## What is required
Look below for the line that contains "Task: Open the code editor sidebar icon", then copy it and each following line to the end of the records, minus any pictures.

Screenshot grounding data
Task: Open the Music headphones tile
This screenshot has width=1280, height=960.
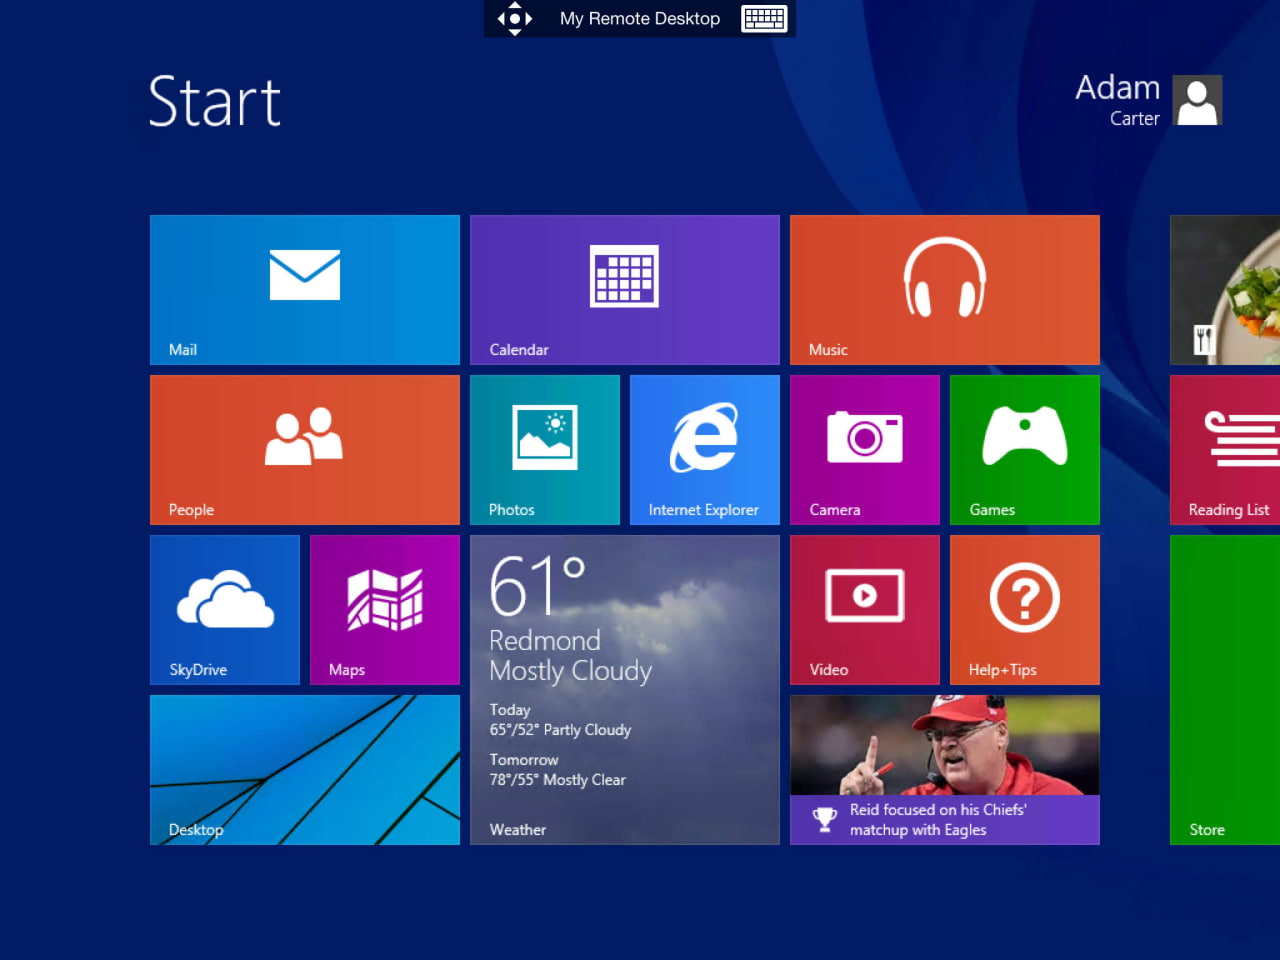Action: (944, 289)
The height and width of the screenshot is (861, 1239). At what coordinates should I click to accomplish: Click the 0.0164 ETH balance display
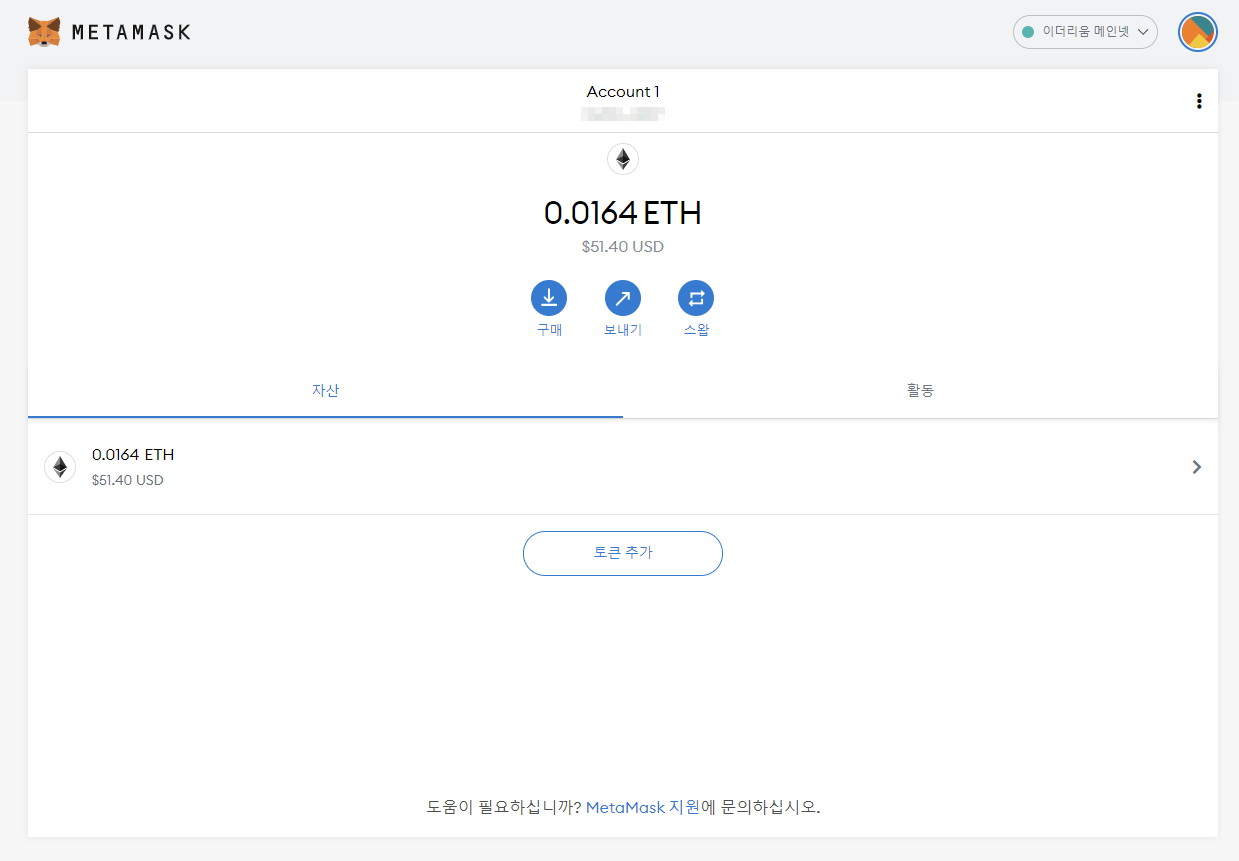pos(622,213)
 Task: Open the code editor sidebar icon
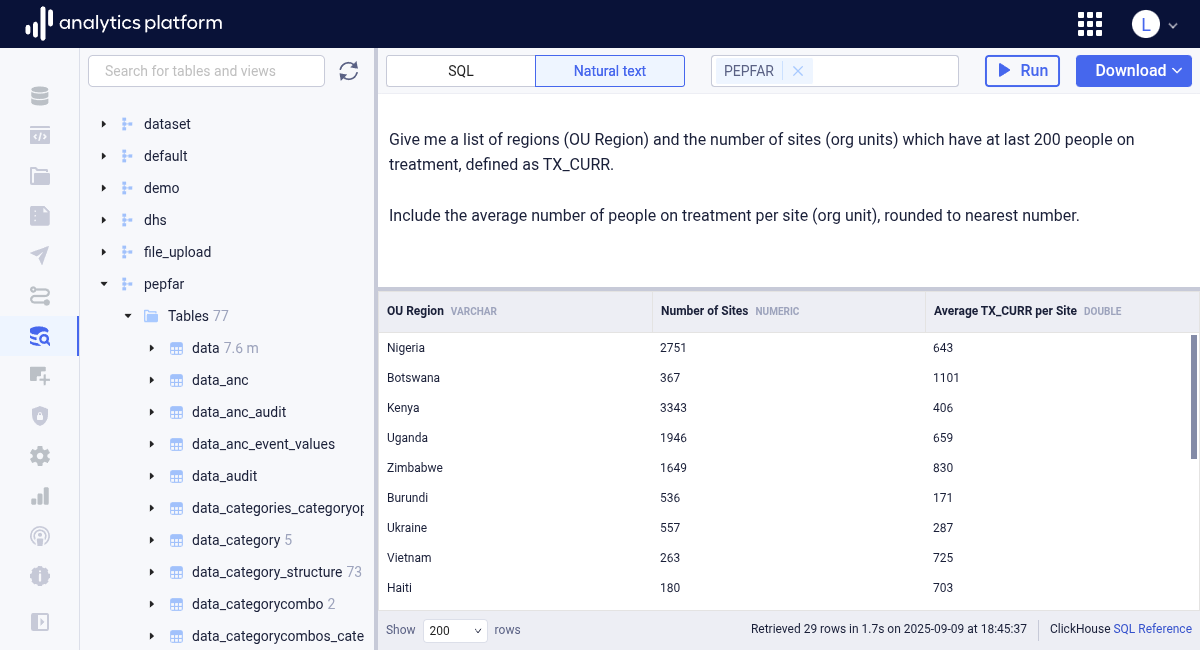coord(40,136)
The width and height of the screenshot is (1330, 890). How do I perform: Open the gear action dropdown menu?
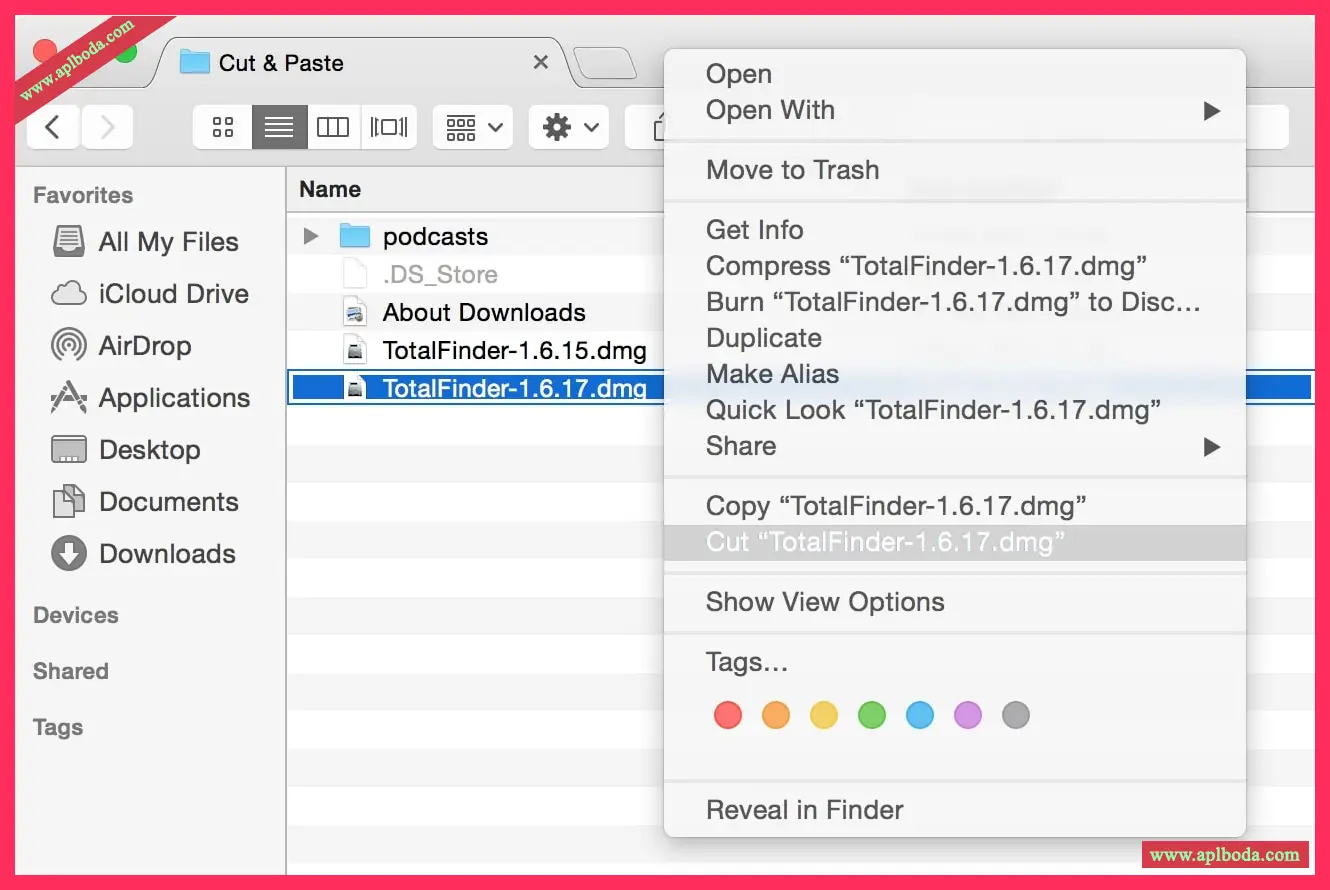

## Response to the exercise
 Task: Open the code editor sidebar icon
coord(40,136)
The width and height of the screenshot is (1330, 890). How do I perform: Open the gear action dropdown menu?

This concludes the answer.